## Available data
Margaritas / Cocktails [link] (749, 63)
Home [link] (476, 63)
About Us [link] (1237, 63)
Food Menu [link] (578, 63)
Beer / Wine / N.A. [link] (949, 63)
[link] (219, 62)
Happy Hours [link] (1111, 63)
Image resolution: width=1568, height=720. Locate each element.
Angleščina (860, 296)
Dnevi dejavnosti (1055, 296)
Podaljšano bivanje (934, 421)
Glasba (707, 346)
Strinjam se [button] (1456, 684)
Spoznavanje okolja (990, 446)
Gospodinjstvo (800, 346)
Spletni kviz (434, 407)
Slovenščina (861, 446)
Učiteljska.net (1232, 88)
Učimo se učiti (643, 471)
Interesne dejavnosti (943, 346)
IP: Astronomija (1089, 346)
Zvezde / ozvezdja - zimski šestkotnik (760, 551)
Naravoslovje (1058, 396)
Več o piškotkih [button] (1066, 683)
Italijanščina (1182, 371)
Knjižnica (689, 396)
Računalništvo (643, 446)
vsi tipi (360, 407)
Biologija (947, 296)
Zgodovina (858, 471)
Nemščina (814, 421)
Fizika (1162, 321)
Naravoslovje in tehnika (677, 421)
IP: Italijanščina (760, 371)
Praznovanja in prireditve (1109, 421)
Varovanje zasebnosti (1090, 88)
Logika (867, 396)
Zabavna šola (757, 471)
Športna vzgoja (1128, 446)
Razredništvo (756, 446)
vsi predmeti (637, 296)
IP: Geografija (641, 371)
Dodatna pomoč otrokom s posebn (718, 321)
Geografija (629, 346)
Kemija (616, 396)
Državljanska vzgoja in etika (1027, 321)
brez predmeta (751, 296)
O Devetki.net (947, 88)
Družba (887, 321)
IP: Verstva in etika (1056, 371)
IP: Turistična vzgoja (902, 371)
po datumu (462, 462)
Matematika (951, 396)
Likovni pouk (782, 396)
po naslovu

## Stated goal
Please reproduce all of the entries above verbatim, one per line and in their original order.

## Written response
Margaritas / Cocktails [link] (749, 63)
Home [link] (476, 63)
About Us [link] (1237, 63)
Food Menu [link] (578, 63)
Beer / Wine / N.A. [link] (949, 63)
[link] (219, 62)
Happy Hours [link] (1111, 63)
Image resolution: width=1568, height=720. Locate each element.
Angleščina (860, 296)
Dnevi dejavnosti (1055, 296)
Podaljšano bivanje (934, 421)
Glasba (707, 346)
Strinjam se [button] (1456, 684)
Spoznavanje okolja (990, 446)
Gospodinjstvo (800, 346)
Spletni kviz (434, 407)
Slovenščina (861, 446)
Učiteljska.net (1232, 88)
Učimo se učiti (643, 471)
Interesne dejavnosti (943, 346)
IP: Astronomija (1089, 346)
Zvezde / ozvezdja - zimski šestkotnik (760, 551)
Naravoslovje (1058, 396)
Več o piškotkih [button] (1066, 683)
Italijanščina (1182, 371)
Knjižnica (689, 396)
Računalništvo (643, 446)
vsi tipi (360, 407)
Biologija (947, 296)
Zgodovina (858, 471)
Nemščina (814, 421)
Fizika (1162, 321)
Naravoslovje in tehnika (677, 421)
IP: Italijanščina (760, 371)
Praznovanja in prireditve (1109, 421)
Varovanje zasebnosti (1090, 88)
Logika (867, 396)
Zabavna šola (757, 471)
Športna vzgoja (1128, 446)
Razredništvo (756, 446)
vsi predmeti (637, 296)
IP: Geografija (641, 371)
Dodatna pomoč otrokom s posebn (718, 321)
Geografija (629, 346)
Kemija (616, 396)
Državljanska vzgoja in etika (1027, 321)
brez predmeta (751, 296)
O Devetki.net (947, 88)
Družba (887, 321)
IP: Verstva in etika (1056, 371)
IP: Turistična vzgoja (902, 371)
po datumu (462, 462)
Matematika (951, 396)
Likovni pouk (782, 396)
po naslovu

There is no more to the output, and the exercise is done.